Chantal und Annett Renneberg gestalten mitreißenden Abend in Nieder-Olm

Wohlklang als Dreh- und Angelpunkt

13.10.2010 – NIEDER-OLM

Von Klaus Mümpfer
Foto: hbz/Stefan Sämmer

VENEZIANISCHE NACHT: Chantal und Annett Renneberg gestalten mitreißenden Abend in Nieder-Olm

Mitten auf Venedigs Rialto-Brücke sinniert Commisario Guido Brunetti, dass die venezianischen Baumeister Großartiges geschaffen hätten. Die Erkenntnis von Donna Leon´s Romanfigur trifft auch auf die Künstler der „Venezianischen Schule“ in der Frühzeit des Barocks zu, in der vor allem Antonio Vivaldi mit seinen sakralen und konzertanten Werken sowie Opern tonangebend war. Kein Wunder, dass das Ensemble Chantal bei der Auswahl seiner Stücke für eine „Venezianische Nacht“ diesen Komponisten in den Mittelpunkt stellt. Stimmig ist die Interpretation von Vivaldis „La Notte“ mit nahezu grazilem Ton, mit einem vibratoreichen Flötensolo, den präzisen Einsätzen mit nahtlosen Tempowechseln vom sanften Adagio zum nahezu swingenden Allegro. Faszinierend gelingt die Übergabe des Themas von der Flöte zum Englischhorn sowie das Klangfarbenspiel der ungewöhnlichen Instrumentalbesetzung. Der reinen Ästhetik verpflichtet sind die filigranen Akkordfolgen des Gitarrensolos in Vivaldis „Andante“ so wie der Interpretationsstil Chantals, der Harmonie und Wohlklang zum Dreh- und Angelpunkt erkoren hat.

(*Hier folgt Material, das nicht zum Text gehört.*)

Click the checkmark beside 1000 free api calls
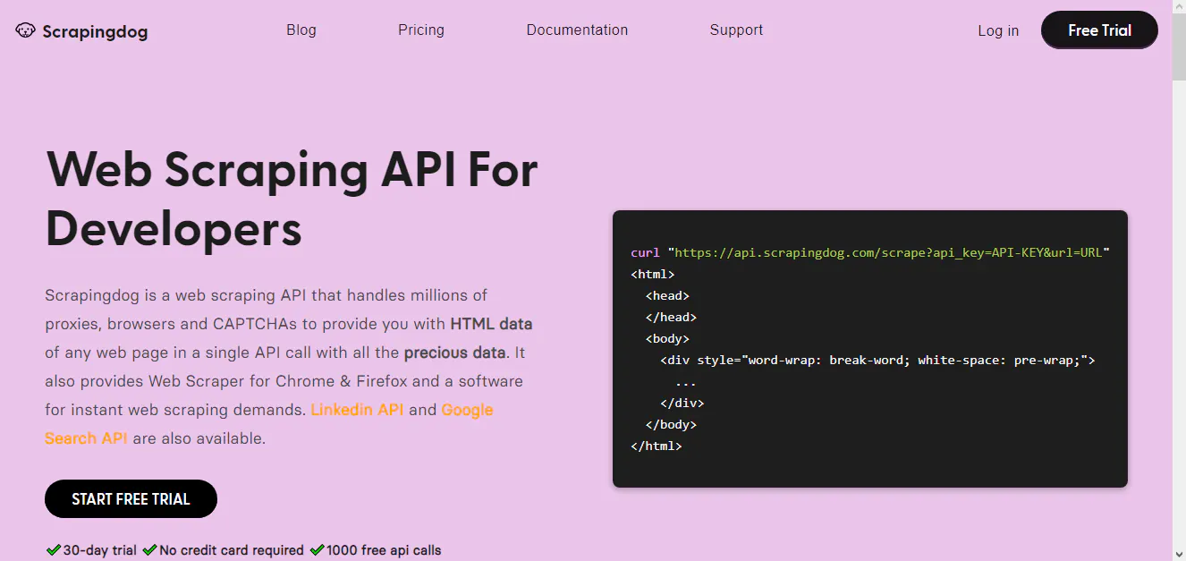Viewport: 1186px width, 561px height. tap(318, 549)

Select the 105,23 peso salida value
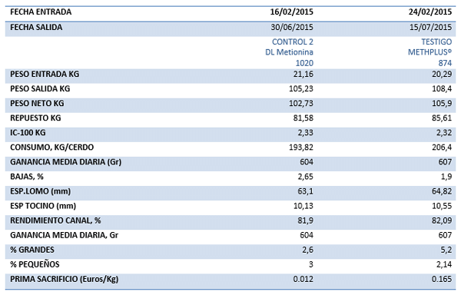[301, 89]
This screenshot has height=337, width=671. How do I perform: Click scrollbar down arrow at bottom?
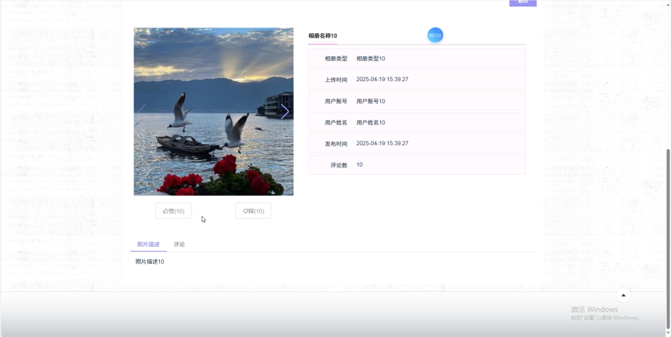pyautogui.click(x=668, y=334)
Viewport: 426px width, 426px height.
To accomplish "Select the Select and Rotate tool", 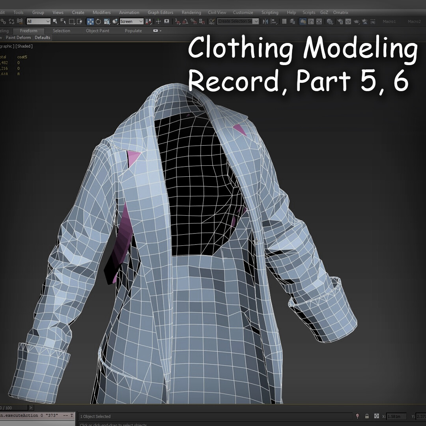I will 98,21.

Es sind vor allem die Sounds, die den in der Regel notengetreuen Interpretationen, mit allerdings ergänzenden Instrumentalstimmen, einen besonderen Reiz verleihen. Es sind die Kombinationen von Flöten mit Oboe und Englischhorn, von Cello,Violine mit zwölfsaitiger sowie Oktavgitarre, mit denen der künstlerische Leiter Michael Hofmann der Musik Chantals einen eigenständigen und unverwechselbaren Klang ermöglicht.

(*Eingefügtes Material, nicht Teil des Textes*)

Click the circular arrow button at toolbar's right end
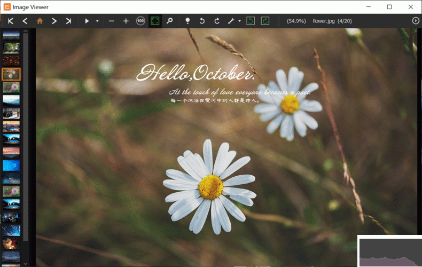This screenshot has width=422, height=267. [x=416, y=21]
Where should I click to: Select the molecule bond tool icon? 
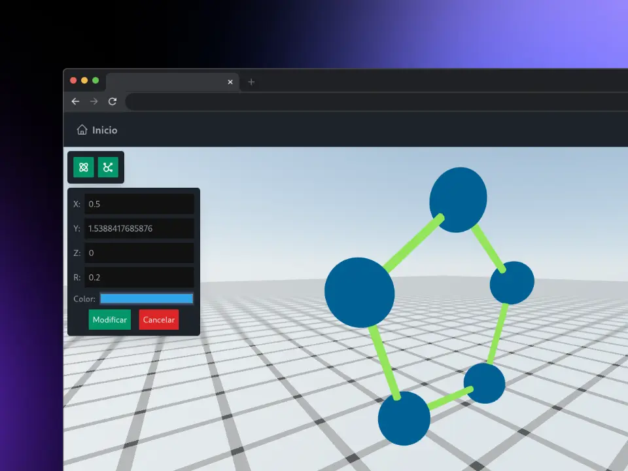coord(108,167)
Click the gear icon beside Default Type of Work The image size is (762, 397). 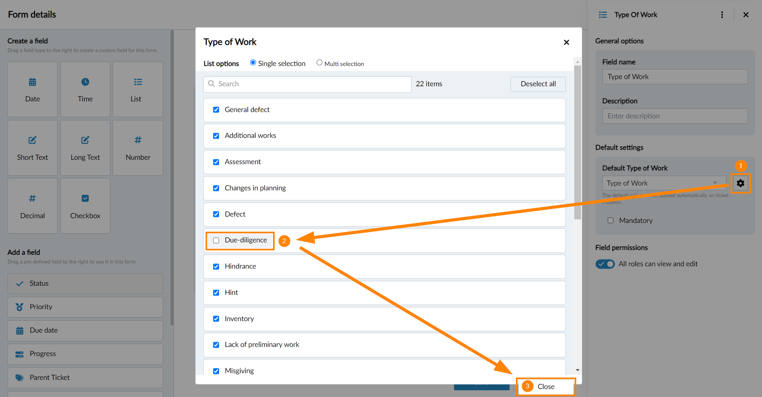pyautogui.click(x=740, y=183)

Sanft wie die Musik ist die Stimme der Schauspielerin Annett Renneberg, fein abgestuft in der Nuancierung und Dynamik und dennoch trefflich in der Charakterisierung der Personen, die sie in den Texten Donna Leons sprechen lässt. Commisario Brunetti, dessen Frau Paola, Vice-Questore Patta und die Sekretärin Signorina Elletra, deren Rolle Renneberg in den Verfilmungen der Venedig-Krimis so überzeugend spielt. Kritiker haben der Autorin zuweilen vorgeworfen, dass das kriminalistischen Sujet oftmals hinter den Schilderungen familiärer Ereignisse und Beziehungen zurücktrete. In der Lesung empfindet es der Zuhörer als angenehm, dass Renneberg gerade diese personenbezogenen Facetten und Schilderungen des Flairs der Stadt ausgewählt hat.

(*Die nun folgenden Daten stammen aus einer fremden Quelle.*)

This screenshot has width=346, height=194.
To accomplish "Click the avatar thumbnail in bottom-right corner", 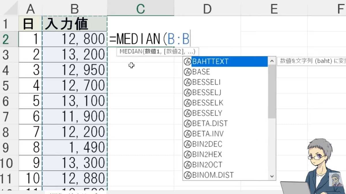I will pos(336,179).
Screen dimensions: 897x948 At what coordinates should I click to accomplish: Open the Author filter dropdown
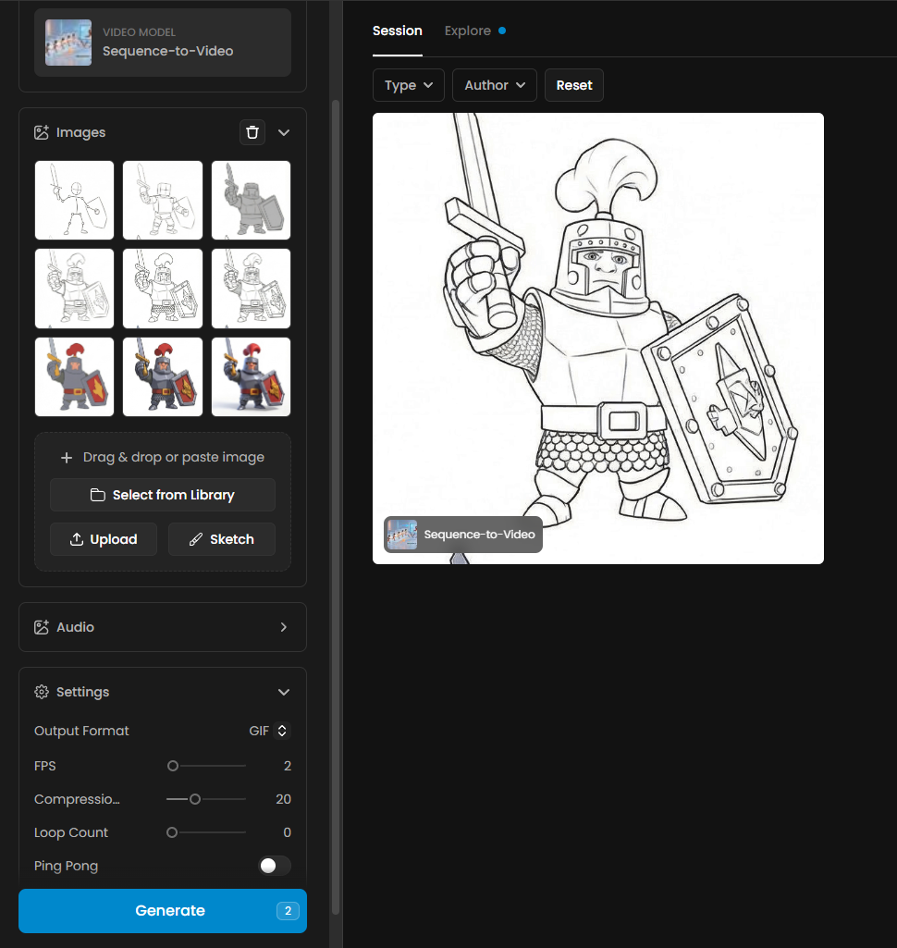click(x=494, y=85)
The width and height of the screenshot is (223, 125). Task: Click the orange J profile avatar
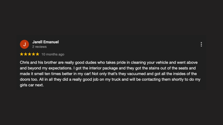[x=25, y=44]
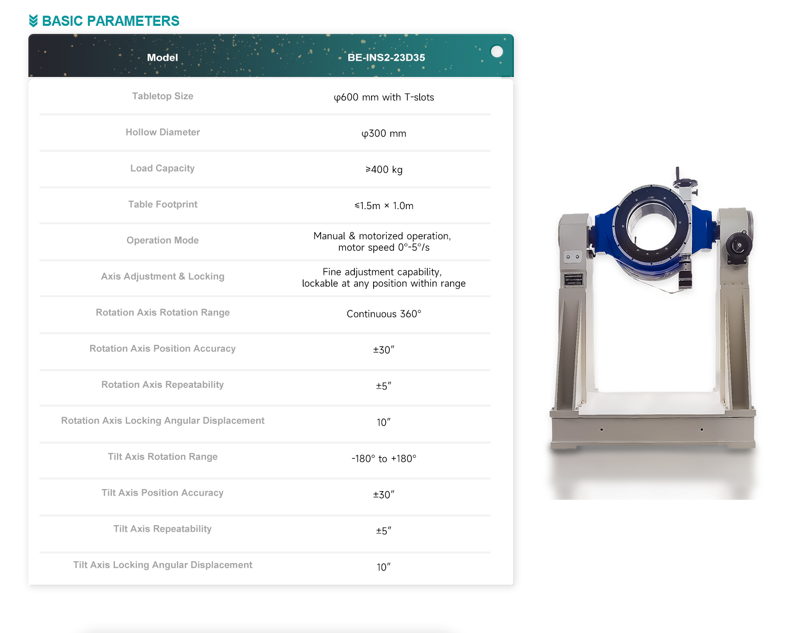Viewport: 810px width, 633px height.
Task: Click the white circle in table header
Action: tap(497, 52)
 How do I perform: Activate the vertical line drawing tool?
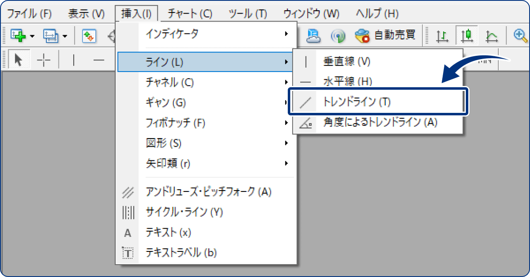tap(74, 59)
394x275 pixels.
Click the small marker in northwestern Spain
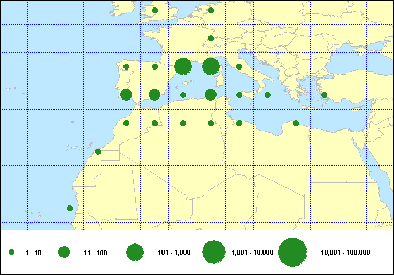pyautogui.click(x=126, y=67)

So sitzt die zierliche Schauspielerin an einem nur vom Kerzenschein erhellten Tisch auf der Bühne der gut besuchten Ludwig-Eckes-Halle in Nieder-Olm, streicht sich von Zeit zu Zeit eine widerspenstige Strähne des langen Haares aus dem Gesicht und liest flüssig sowie ohne übertriebene Gestik Schilderungen von Venedigs Kanälen, des Besuches Schweizer Kriminalisten, eines morgendlichen Sonntags in Brunettis Wohnung oder des Besuchs eines Beamten der Grundbuchverwaltung.

Begonnen hatte die „Venezanische Nacht“ allerdings mit einer zeitgenössischen Komposition der kanadischen Folk-Komponistin Loreena McKennit, die keltische, irische und orientalische Motive in ihrer Musik verschmilzt. In dunkelblauem Gewand und venezianischer Augenmaske singt Renneberg, die Regisseur Zadek zum Beginn ihrer Karriere für eine Sprech- und Singrolle bei den Salzburger Festspielen eingesetzt hatte, sanft und geheimnisvoll McKennitts Song „La Serenissima“. Frenetisch umjubelt verabschiedet sie sich schließlich gemeinsam mit Chantal mit einem anrührend vorgetragenen „Time to say good bye“.